● **WHAT YOU NEED TO DO**
Check each statement against the article on the stock market dip. Give yes or no for each, quoting the exact words that decide it. 1. The half percentage point rate increase was the steepest in the past 20 years. 2. The ProShares short fund exactly mirrors the S&P 500 in reverse. 3. Over the past month, the S&P 500 fell by 7.2%.

● **PROVIDED TEXT**
_ _ _

With this week’s stock market dip throwing even the safest of options like Dow Jones and S&P 500 out the window, everyone was left wondering why they didn’t contribute to the „Sell in May and go away“ agenda that was trending on Wall Street.
With the interest rates receiving a half percentage point boost, it wasn’t unexpected for stocks to plummet, given the fact it was the steepest increase we’ve seen in the past 20 years, and while the move was necessary to stop the growing inflation in the US, many are doubtful the Federal Reserve has what it takes to stick the landing and prevent another recession.
Currently, there are dozens of catalysts of the market’s volatile state, but this article won’t dwell too much on the details, and will instead, aim to present you with the alternatives and defensive strategies needed to stay afloat in this period.
„Shorting“ the market is one of the best options for anyone expecting a stock decline, and ProShares Short S & P500 ETF is the simplest way to keep your investments on the rise as the market continues to plummet.
This $2 billion fund uses a complex system of derivative contracts to counteract the daily decline of the S&P 500, and while it isn’t an exact 1-to-1 inverse of the famed index fund, it’s still close enough to be worth it.
The past month has seen the S&P 500 go down by 7.4% while the P500 ETF managed to rise by 7.2% in the same period, although should the market go up again, these funds will drop accordingly, so remain cautious.
DIY option trading, simplified
Reducing risk in your portfolio is traditionally done through the usage of options, but the task itself can be extremely daunting and confusing if you’re new to DIY option trading, and this is where the JPMorgan Equity Premium Income ETF comes from.

_ _ _

Stored data
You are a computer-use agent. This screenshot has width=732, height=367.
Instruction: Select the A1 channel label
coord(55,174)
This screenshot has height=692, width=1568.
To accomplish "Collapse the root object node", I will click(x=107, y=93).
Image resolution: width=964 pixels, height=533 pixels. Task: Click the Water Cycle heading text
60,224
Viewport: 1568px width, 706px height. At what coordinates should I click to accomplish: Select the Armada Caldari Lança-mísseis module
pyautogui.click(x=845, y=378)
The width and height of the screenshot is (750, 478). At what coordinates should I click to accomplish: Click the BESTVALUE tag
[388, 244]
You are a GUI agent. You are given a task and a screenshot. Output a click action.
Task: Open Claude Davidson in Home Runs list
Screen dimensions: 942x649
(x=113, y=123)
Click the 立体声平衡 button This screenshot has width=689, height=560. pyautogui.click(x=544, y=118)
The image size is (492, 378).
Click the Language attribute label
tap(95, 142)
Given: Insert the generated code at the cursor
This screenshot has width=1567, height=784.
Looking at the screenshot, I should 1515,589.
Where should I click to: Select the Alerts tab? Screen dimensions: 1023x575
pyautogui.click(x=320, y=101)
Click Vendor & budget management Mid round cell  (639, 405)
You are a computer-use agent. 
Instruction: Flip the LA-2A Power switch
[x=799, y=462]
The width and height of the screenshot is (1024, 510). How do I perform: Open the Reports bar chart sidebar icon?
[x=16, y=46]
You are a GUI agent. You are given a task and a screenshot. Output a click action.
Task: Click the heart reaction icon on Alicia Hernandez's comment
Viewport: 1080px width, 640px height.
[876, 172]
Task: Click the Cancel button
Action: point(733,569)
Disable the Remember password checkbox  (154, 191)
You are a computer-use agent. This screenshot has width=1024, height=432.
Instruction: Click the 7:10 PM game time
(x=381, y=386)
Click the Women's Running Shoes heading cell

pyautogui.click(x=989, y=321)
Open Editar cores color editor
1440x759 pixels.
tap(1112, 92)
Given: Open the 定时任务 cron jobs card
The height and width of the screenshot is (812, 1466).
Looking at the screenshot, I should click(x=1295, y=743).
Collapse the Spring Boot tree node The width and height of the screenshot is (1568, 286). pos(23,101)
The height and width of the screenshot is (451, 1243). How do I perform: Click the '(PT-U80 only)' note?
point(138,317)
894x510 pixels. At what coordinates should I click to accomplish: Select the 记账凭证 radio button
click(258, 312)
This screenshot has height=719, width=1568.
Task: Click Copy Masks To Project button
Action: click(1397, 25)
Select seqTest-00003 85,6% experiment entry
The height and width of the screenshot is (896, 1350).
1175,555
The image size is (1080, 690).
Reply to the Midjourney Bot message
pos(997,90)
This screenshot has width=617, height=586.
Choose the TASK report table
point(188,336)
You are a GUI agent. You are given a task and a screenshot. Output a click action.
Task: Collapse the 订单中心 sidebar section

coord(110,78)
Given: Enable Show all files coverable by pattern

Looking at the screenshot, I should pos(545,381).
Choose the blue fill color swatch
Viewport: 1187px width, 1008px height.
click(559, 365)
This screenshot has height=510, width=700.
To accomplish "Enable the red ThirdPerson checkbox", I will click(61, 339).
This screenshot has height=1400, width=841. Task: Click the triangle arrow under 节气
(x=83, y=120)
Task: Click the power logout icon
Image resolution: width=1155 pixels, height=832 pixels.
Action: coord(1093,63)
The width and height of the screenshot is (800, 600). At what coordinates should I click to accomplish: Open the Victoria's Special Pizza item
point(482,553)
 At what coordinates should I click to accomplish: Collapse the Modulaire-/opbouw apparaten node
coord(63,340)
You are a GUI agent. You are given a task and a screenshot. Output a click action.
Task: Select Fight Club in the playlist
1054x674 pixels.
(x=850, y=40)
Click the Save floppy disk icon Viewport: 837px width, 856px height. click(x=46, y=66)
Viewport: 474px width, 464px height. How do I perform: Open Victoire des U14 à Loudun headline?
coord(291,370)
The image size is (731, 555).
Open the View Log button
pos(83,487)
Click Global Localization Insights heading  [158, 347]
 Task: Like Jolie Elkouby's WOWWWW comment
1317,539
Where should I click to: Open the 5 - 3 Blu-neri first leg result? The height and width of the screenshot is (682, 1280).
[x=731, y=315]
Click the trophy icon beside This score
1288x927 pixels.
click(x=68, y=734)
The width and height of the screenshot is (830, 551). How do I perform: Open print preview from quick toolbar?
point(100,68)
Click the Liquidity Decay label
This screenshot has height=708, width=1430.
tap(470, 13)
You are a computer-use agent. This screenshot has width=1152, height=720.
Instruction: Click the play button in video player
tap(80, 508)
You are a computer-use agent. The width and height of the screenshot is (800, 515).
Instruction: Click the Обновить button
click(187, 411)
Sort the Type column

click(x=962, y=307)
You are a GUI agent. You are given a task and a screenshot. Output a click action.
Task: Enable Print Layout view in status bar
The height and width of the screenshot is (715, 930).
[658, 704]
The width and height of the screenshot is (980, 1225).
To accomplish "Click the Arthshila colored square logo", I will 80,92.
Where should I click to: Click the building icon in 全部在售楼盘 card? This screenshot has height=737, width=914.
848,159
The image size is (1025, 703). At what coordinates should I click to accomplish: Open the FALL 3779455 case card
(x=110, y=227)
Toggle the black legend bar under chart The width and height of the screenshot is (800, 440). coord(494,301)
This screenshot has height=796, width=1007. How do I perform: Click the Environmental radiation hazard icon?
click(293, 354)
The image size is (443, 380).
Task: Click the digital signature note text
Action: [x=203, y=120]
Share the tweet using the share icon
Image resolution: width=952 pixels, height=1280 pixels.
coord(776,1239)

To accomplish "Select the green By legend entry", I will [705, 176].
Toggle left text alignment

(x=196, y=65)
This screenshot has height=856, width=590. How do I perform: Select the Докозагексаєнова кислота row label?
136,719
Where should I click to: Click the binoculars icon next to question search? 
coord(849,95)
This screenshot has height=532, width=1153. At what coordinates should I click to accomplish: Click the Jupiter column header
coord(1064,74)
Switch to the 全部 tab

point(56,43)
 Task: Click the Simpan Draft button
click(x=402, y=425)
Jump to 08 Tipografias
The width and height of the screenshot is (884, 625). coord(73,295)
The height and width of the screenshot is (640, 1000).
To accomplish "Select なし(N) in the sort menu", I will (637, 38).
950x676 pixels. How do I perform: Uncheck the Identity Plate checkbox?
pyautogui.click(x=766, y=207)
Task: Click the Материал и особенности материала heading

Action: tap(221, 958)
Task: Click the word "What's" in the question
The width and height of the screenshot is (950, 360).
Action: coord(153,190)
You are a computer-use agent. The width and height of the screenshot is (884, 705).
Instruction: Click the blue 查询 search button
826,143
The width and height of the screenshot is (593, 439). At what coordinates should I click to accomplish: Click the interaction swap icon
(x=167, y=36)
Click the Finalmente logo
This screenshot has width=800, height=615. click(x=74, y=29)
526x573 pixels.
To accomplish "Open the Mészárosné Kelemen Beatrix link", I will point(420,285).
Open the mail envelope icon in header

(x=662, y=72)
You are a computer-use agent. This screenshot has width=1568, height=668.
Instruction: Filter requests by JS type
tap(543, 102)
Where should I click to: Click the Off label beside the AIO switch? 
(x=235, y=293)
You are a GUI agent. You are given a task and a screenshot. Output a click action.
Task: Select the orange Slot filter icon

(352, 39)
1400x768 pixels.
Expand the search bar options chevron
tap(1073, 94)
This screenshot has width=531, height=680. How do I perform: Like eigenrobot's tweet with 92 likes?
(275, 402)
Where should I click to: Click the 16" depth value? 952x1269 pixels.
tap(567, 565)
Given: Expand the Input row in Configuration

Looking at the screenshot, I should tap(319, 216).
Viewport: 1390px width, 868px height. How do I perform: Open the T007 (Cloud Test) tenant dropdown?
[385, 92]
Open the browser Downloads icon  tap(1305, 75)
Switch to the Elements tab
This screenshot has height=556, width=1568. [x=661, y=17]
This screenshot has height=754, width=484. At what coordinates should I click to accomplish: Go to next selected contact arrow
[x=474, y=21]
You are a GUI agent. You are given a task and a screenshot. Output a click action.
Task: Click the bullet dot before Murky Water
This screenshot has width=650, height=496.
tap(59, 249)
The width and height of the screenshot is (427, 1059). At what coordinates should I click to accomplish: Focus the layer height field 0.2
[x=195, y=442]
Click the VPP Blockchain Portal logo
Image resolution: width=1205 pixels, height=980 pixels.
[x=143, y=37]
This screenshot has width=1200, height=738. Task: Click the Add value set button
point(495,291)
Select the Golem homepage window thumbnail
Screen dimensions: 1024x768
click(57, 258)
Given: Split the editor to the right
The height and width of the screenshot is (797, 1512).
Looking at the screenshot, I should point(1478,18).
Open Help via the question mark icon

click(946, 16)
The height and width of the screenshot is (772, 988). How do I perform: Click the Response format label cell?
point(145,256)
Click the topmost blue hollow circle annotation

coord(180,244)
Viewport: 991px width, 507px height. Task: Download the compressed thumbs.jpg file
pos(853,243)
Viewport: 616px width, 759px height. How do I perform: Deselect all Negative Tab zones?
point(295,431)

_ _ _

● **RESPONSE TO THIS TASK**
1. Yes: "it was the steepest increase we’ve seen in the past 20 years"
2. No: "it isn’t an exact 1-to-1 inverse of the famed index fund"
3. No: "The past month has seen the S&P 500 go down by 7.4%"